*Screenshot grounding data*:
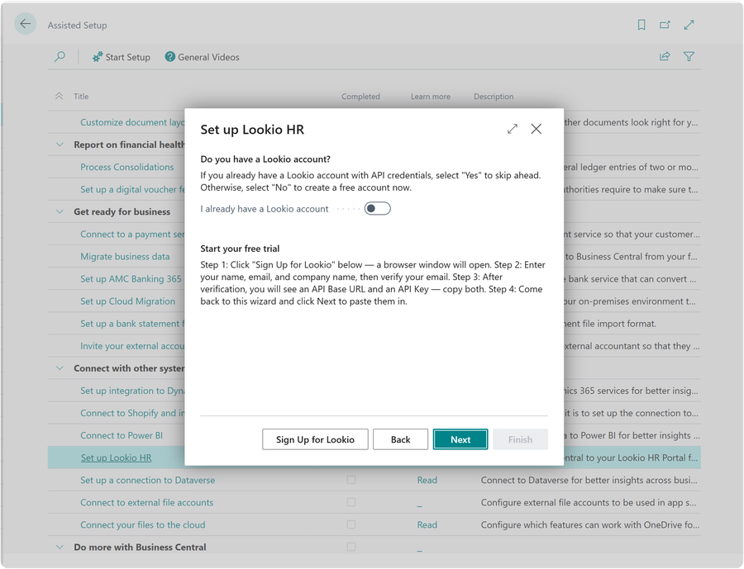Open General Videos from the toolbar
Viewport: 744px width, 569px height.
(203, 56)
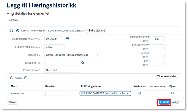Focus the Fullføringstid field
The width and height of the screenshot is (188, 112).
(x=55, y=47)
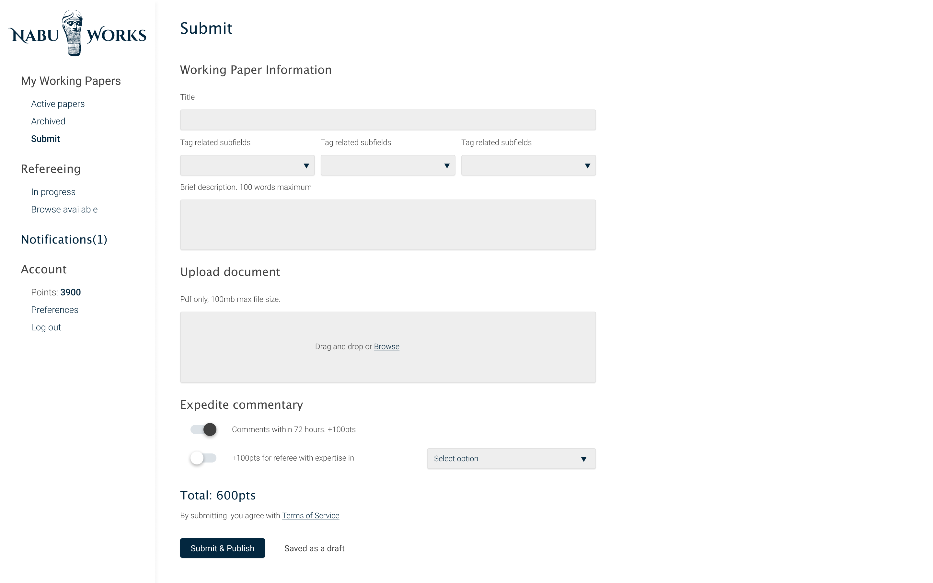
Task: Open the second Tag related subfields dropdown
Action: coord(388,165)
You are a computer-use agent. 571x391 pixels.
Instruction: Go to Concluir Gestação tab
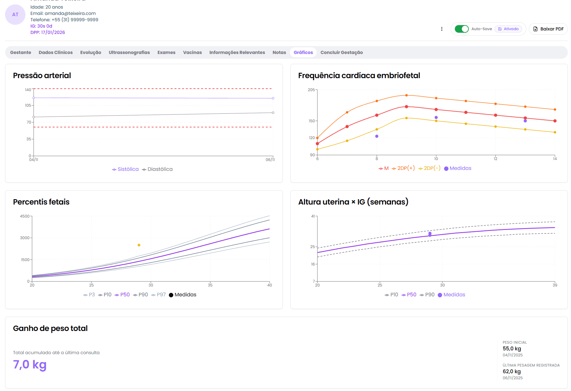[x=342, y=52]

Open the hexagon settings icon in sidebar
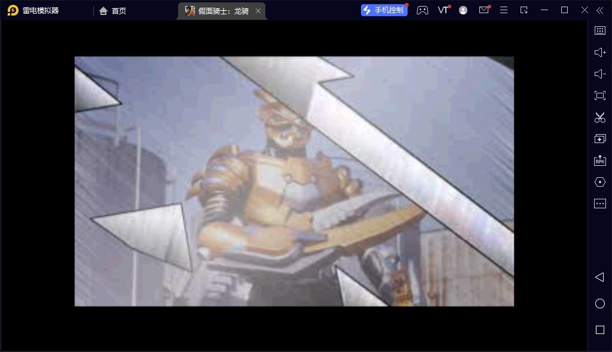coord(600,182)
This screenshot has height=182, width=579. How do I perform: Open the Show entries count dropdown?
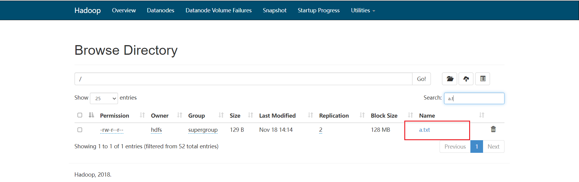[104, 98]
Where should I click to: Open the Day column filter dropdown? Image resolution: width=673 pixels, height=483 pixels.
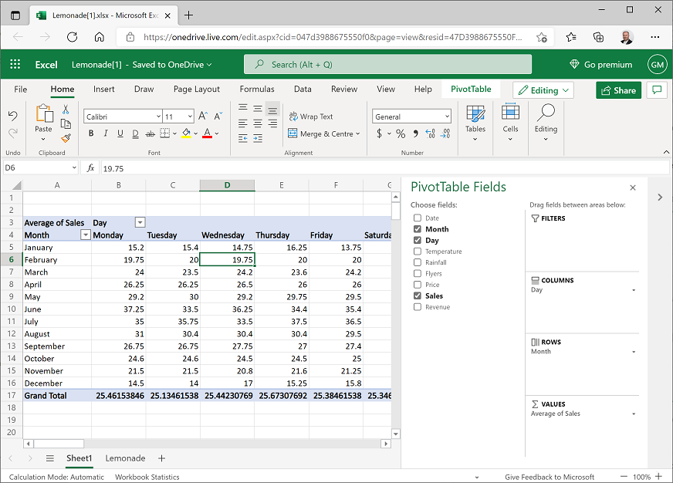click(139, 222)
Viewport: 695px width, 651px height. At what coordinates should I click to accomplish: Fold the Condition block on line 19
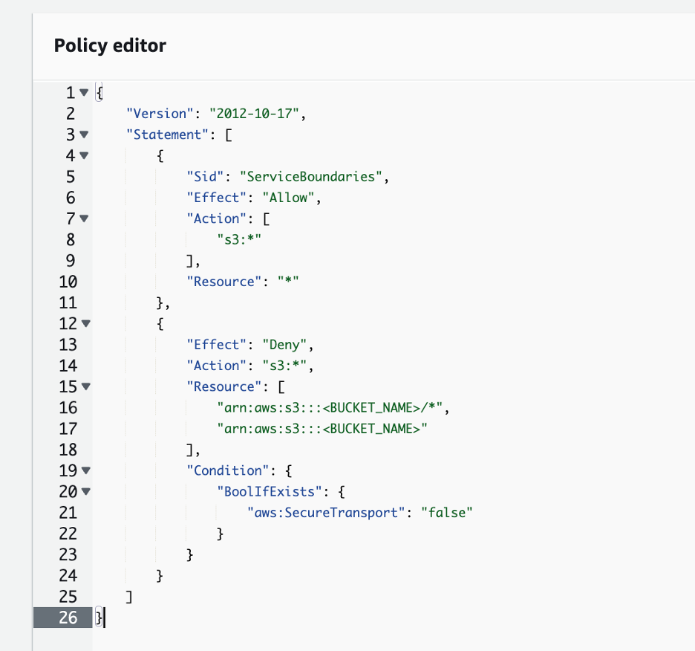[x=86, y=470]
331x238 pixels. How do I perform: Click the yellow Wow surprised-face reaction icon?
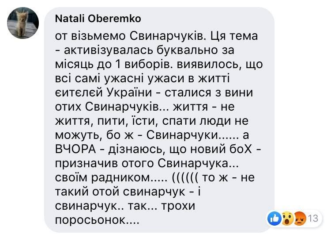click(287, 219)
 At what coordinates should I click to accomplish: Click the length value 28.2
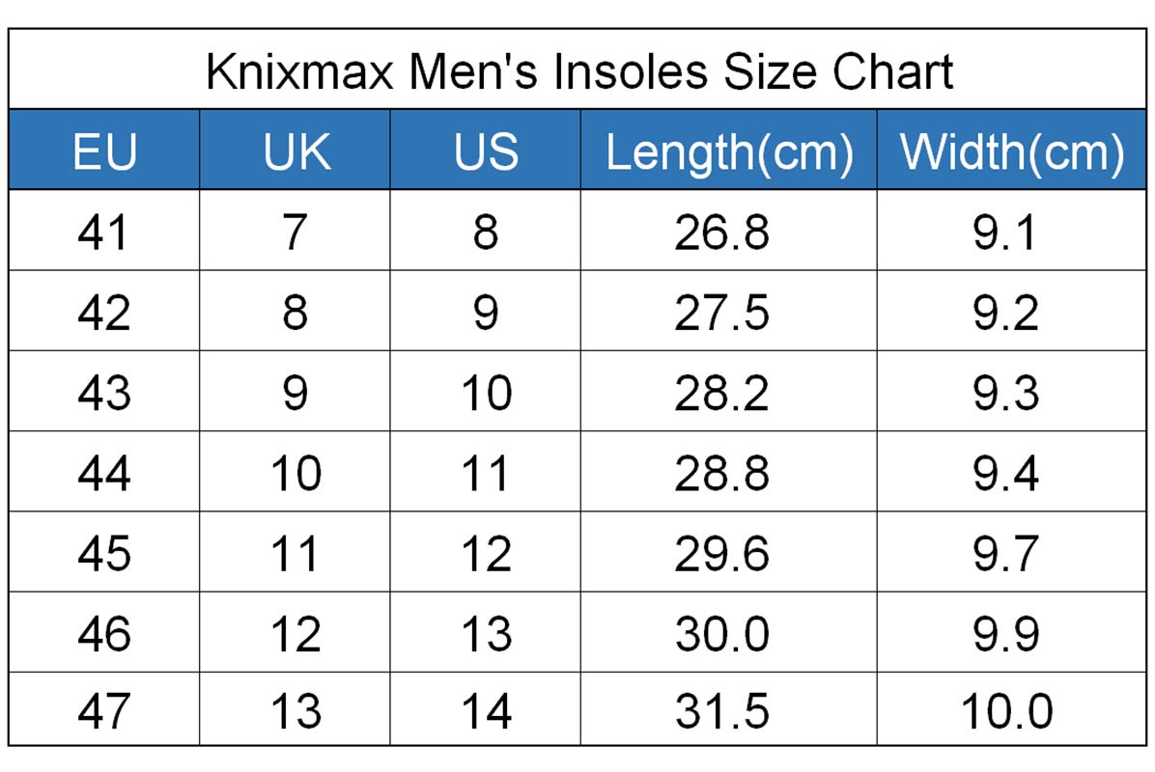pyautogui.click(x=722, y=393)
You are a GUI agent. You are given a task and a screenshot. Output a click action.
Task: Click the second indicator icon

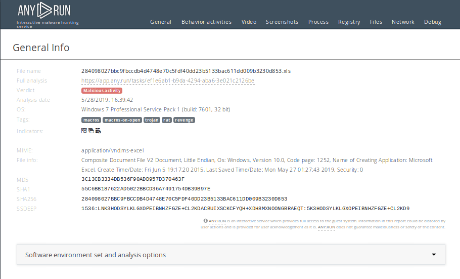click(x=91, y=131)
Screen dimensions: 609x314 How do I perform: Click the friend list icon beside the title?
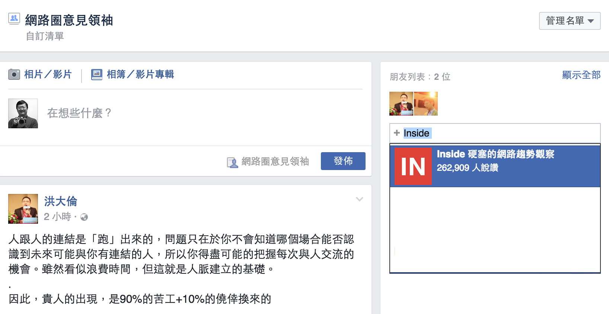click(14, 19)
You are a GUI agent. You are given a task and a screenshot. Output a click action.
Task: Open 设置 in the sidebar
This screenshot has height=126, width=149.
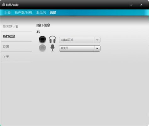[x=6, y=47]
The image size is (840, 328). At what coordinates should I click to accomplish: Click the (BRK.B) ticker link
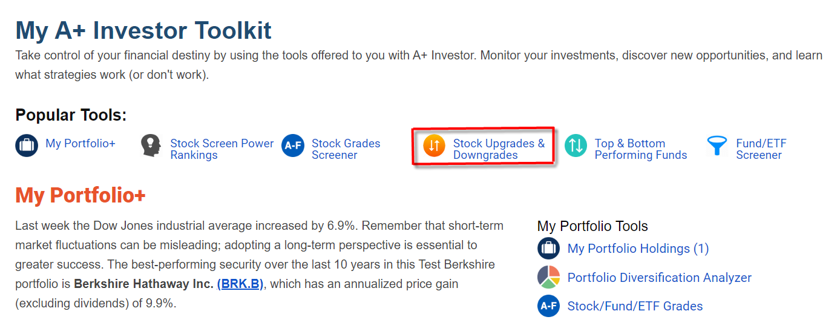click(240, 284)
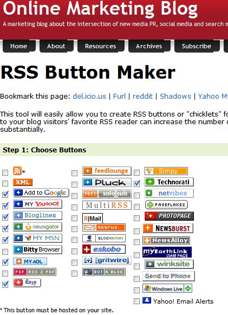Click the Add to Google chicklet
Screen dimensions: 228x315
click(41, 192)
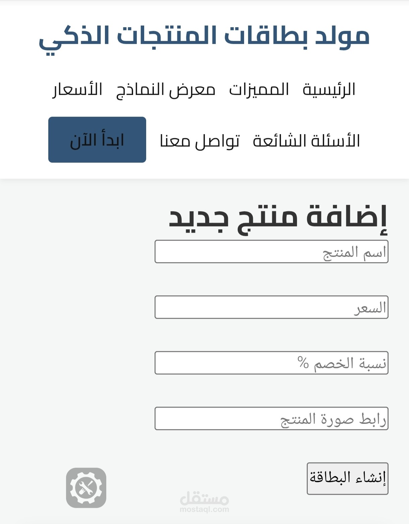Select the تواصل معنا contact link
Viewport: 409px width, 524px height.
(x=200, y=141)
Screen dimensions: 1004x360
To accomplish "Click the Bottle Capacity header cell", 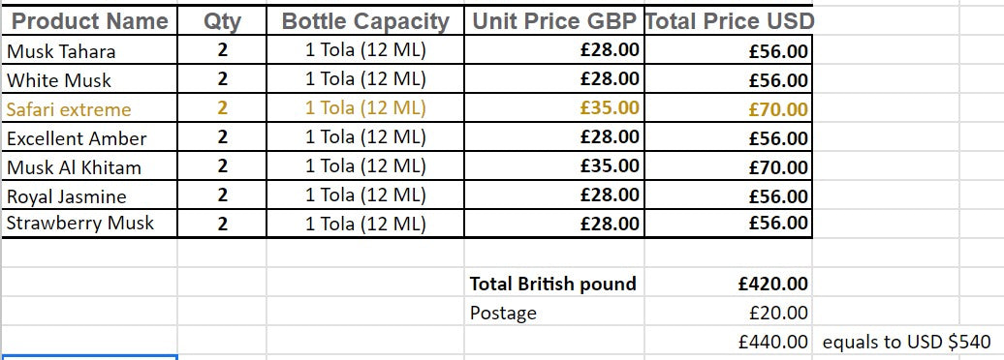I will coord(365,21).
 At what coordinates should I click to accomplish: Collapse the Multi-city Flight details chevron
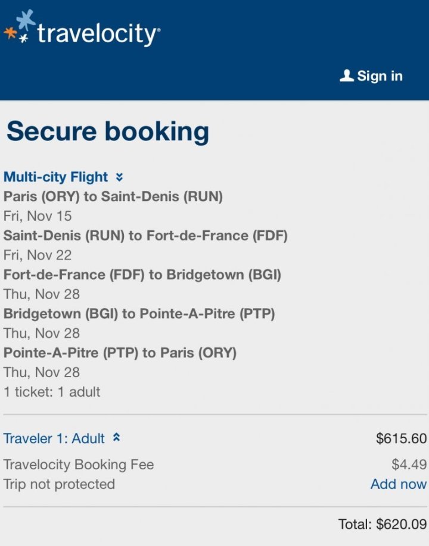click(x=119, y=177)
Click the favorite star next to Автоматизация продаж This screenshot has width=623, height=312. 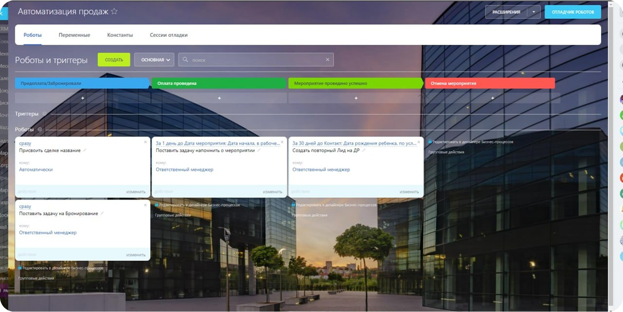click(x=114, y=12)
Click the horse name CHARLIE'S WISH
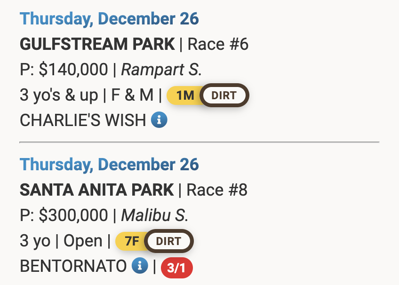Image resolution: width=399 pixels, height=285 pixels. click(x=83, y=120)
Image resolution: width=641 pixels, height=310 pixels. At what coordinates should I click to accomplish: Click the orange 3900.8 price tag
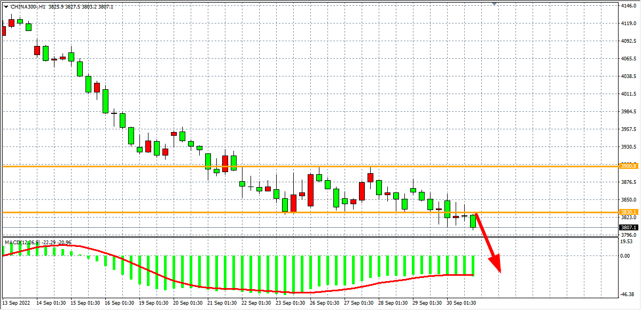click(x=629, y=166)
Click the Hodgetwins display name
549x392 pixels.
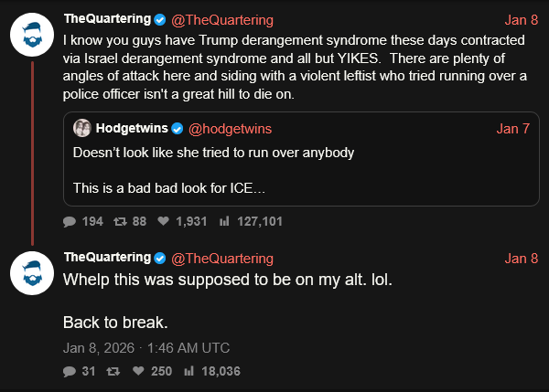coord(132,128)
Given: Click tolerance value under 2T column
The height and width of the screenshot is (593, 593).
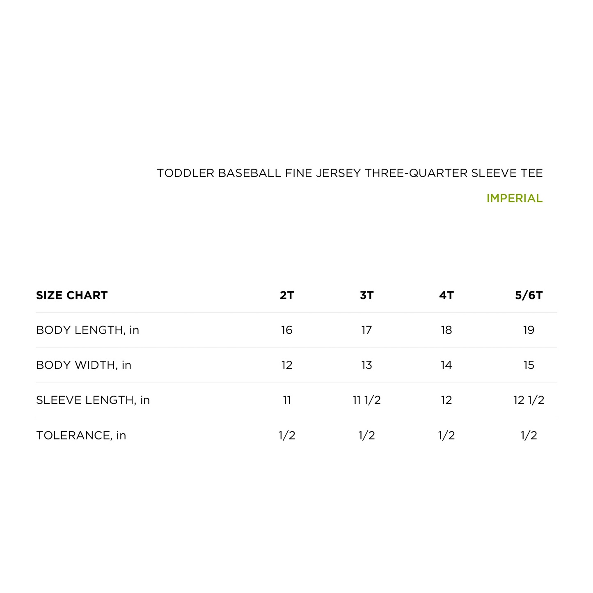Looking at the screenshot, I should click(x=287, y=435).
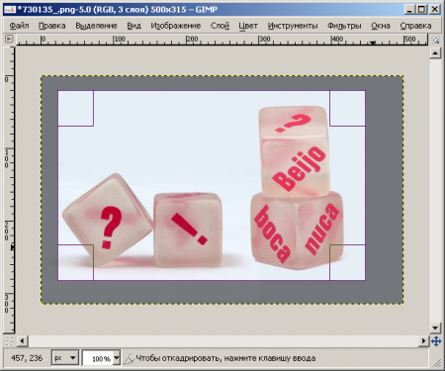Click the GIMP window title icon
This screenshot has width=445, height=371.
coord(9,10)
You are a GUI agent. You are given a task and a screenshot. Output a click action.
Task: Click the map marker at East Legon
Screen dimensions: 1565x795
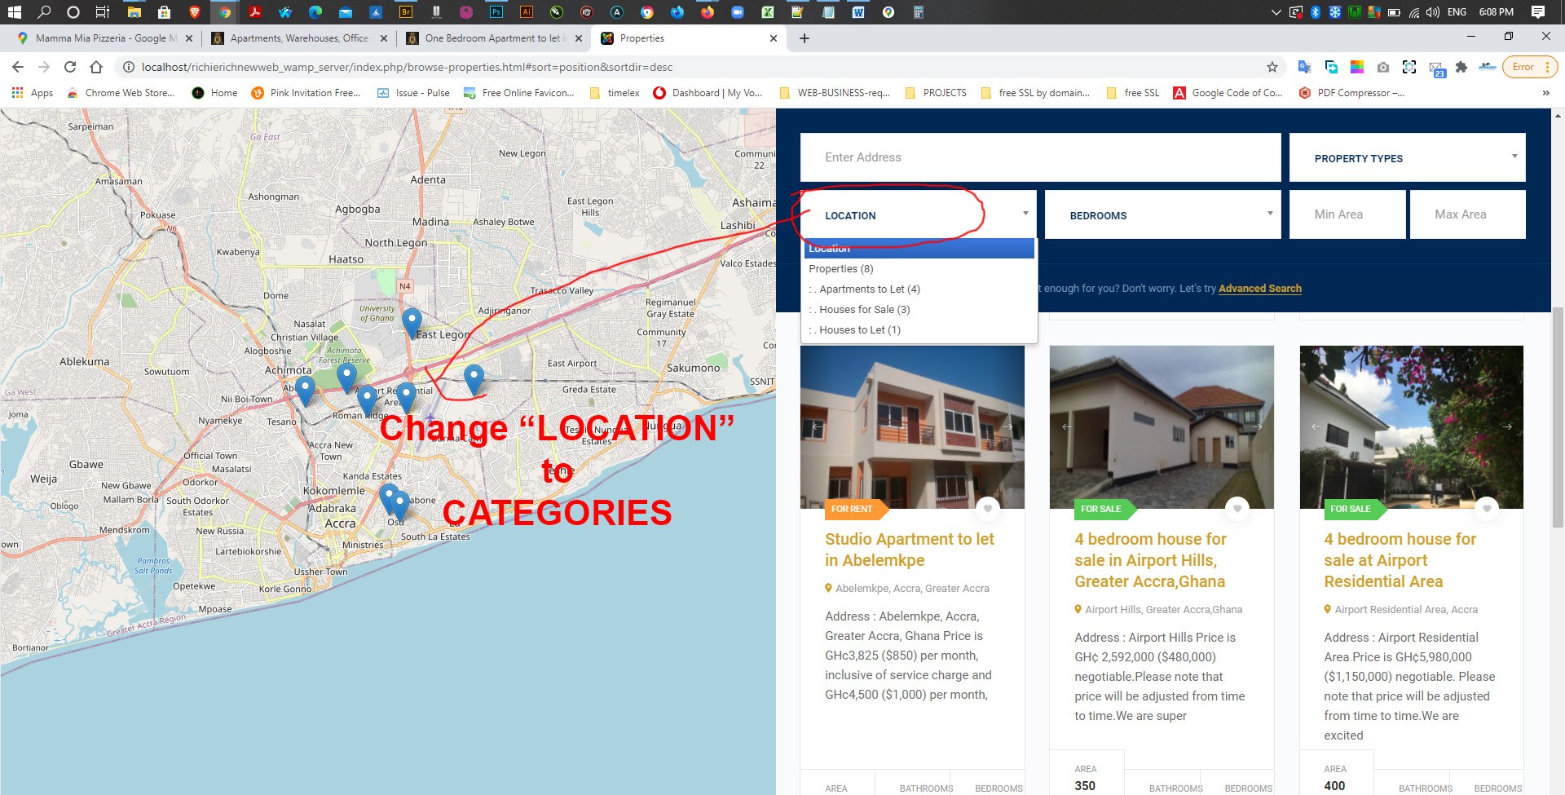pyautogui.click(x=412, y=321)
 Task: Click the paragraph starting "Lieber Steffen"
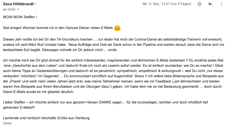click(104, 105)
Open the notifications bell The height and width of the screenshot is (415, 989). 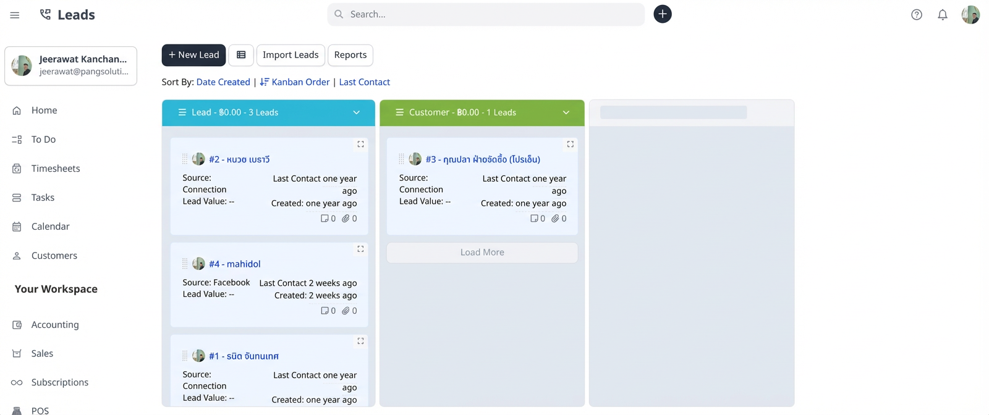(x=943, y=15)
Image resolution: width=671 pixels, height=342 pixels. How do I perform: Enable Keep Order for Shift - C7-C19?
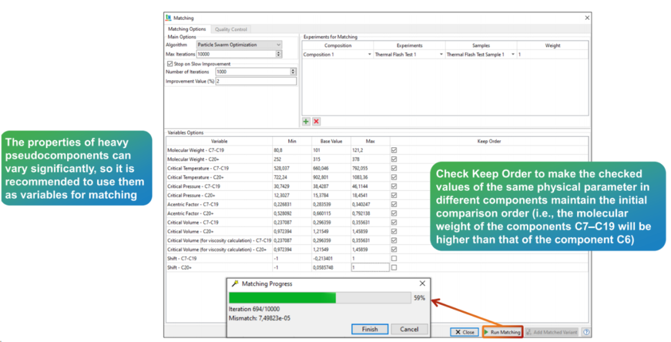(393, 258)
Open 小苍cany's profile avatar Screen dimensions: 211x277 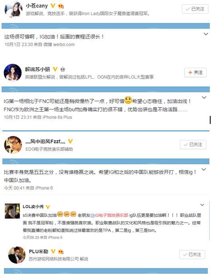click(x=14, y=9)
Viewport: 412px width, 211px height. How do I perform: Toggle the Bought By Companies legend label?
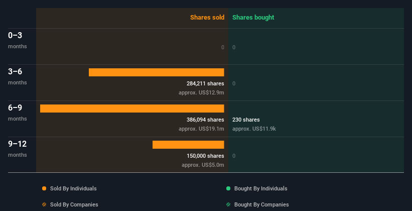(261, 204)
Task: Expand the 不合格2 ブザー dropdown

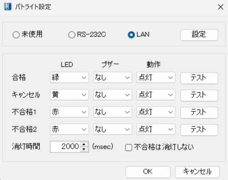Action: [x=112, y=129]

*INSTRUCTIONS FOR THE TASK*:
Hand back exactly the lines from the one with "Viewport: 412px width, 211px" through the last line of the data above, both ends included, with every picture left out.

*RESPONSE TO THE EXERCISE*:
Viewport: 412px width, 211px height. How do I perform: Toggle the Bought By Companies legend label?
(261, 204)
Task: Expand the 不合格2 ブザー dropdown

Action: [x=112, y=129]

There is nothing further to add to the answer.